Um bem inscrito nos Livros de Tombo que constituem o Patrimônio Cultural Brasileiro deve ser preservado dentro das características

tipológicas e programáticas com que se manteve até a ação

protetora do Poder Público. Prevalece sempre o padrão com que a História o legou e, embora não seja excluído um natural dinamismo, só podem ser aprovadas intervenções de manutenção, e conservação desses bens sendo toleradas apenas leves alterações que valorizem sem descaracterizá-lo. O valor e a individualidade de um bem tombado transpõe até a própria vontade do seu criador quando se trata de intervir posteriormente na obra. Compreende-se, portanto, que um bem tombado não pode ser modificado nem por seu criador, nem por quem herdou sua griffe (DELPHIM, OLIVEIRA, GIRÃO, 2006, grifo nosso).

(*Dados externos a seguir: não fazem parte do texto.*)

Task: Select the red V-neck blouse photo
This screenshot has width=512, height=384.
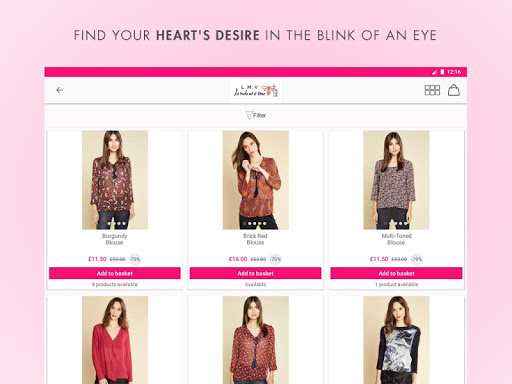Action: (x=115, y=340)
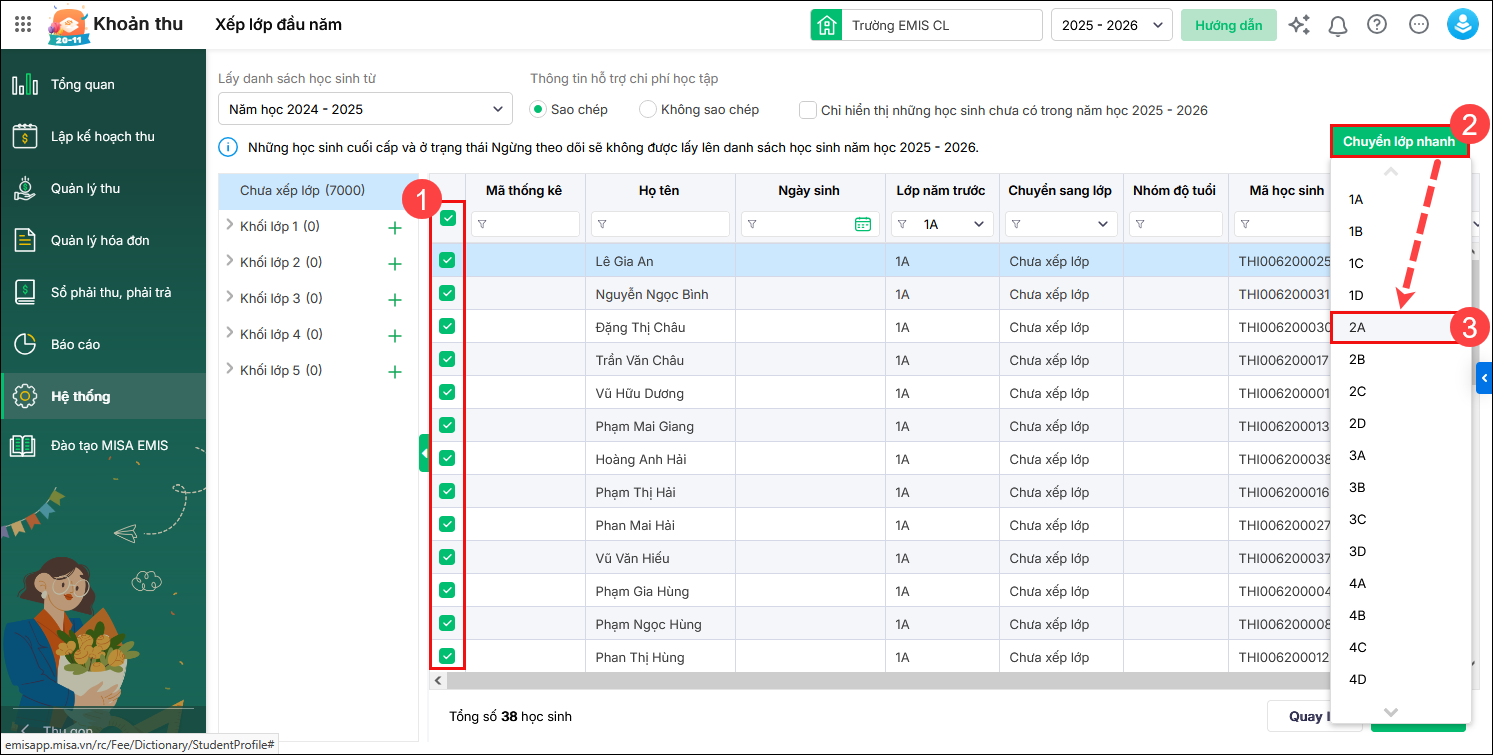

Os bens arquitetônicos e paisagísticos modernistas, cujo autor original do projeto permanece “completando” sua obra, são desvirtuados em sua essência. A obra não é a mesma da imaginada e não pertence a um único personagem (seu autor original). Uma vez realizada, qualquer nova intervenção tem que deixar clara sua natureza: de ser uma intervenção.

Em postura contrária, o restaurador percebe a obra de arte como a verdade e o testemunho de um tempo, o qual deve ser respeitado. Os fatores que interferem ou baseiam essa consciência ocorrem por estímulos racionais, através de

comparações, reflexão, escolha, com o objetivo de dominar o conteúdo que pretende tratar. A relevância dessa consciência coletiva insere-se na natureza subjetiva da disciplina de conservação e de restauração. O monumento guarda testemunhos das diversas épocas pelas quais passou e a opção do que se deve conservar recai sobre o especialista de restauração. Mas sua tarefa não deve ser isolada, outros campos do conhecimento devem contribuir, bem como o entendimento das particularidades do ecossistema do bem construído deve ser considerado. Para isso, a aplicação da disciplina deve ser fundamentada e comprometida com valores reconhecidos pela comunidade científica, evitando o risco da perda dos valores patrimoniais para as gerações futuras.